Your instructions —
This exercise calls for an exact copy of the data below.

■ ■ ■ ■ ■

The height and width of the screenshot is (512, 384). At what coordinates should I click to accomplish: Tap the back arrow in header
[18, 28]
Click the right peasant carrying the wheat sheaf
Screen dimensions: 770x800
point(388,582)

■ ■ ■ ■ ■

Problem solution —
The height and width of the screenshot is (512, 384). At what coordinates should I click to accomplish: Tap the back arrow in header
[18, 28]
Click the right peasant carrying the wheat sheaf
Screen dimensions: 770x800
point(388,582)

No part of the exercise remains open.